I opted for the butch set. I’d worn the outfit many times: white button-down shirt, charcoal vest, black necktie with a silkscreen pocketwatch design, khaki pants, black blazer. The queer-obligatory Vans. It should have been ordinary. But it wasn’t.
I had known I wanted a visibly queer haircut, but while I dithered about what to get, my hair had grown halfway down my back. I hadn’t had hair that long since I was a junior in high school. My obliging stylist shaved a patch into one side for me while I debated. Finally, finally, I had made the chop. It was asymmetrical, longish on one side, lines shaved into the other side, queer no matter how you looked at it.
My fingers worked shirt buttons in the mirror, and then I slicked my hair down before reaching for the tie. A sideways glance caught me, breath and all. I looked like something out of Gatsby. I looked … masculine.
And I began to cry.
Because I didn’t know I could look like that.
I didn’t relate to dysphoria. But now, suddenly, I understood gender euphoria.
I’m watching football on the couch as I write. It’s a cozy day. I had spent most of it in pajamas, snowed in, no plans except one.

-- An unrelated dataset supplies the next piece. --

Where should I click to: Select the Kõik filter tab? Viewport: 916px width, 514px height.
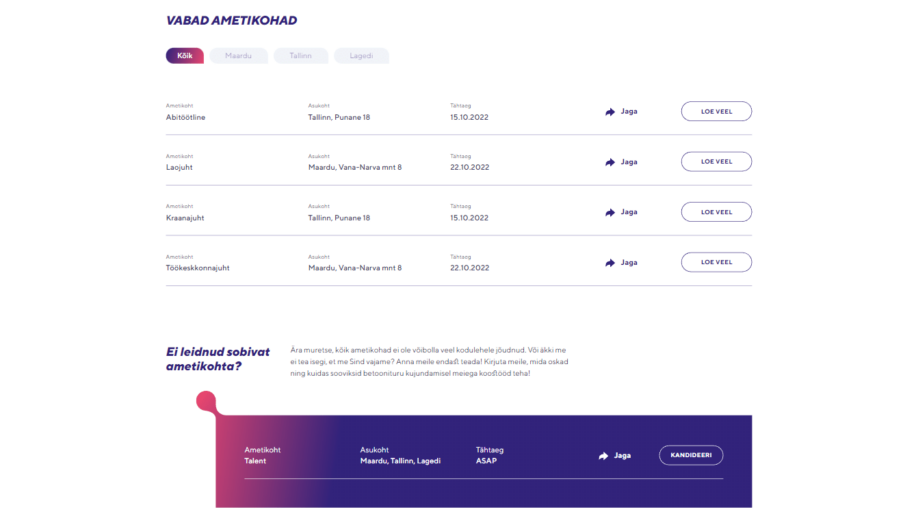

A bit ago, I reached into a shopping bag and pulled out a binder. A close friend lent me a full and a half tank, experiments to help me decide whether I want to bind when I get fitted for a suit in the next few weeks. I tried on a different friend’s binder several months ago and immediately wanted to rip it off my body–it was too close, I felt claustrophobic, I couldn’t do this.
I was ready to try again.
I pulled the half tank over my head and tugged it down. A couple of adjustments, and I appraised the resulting reflection. Better than I thought. The binder was almost certainly too big, but it didn’t feel like a trap anymore. More like a thundershirt. Comforting. A hug.
Time to try a shirt. I grabbed the tee I had on earlier and shimmied into it.
Crying again. Euphoria.
I removed the binder and put the shirt back on. The difference was apparent. I’m not what anyone would call well endowed, but the binder had done for me what no sports bra could quite manage. I thought about all the times over the past year I’ve smashed my chest in with the heels of my palms, trying to envision what I might look like.
Now I’m wearing the full tank under a button-down, watching football, writing. I want to see what it feels like to wear a binder for more than a few minutes at a time. I want to see if I can do this.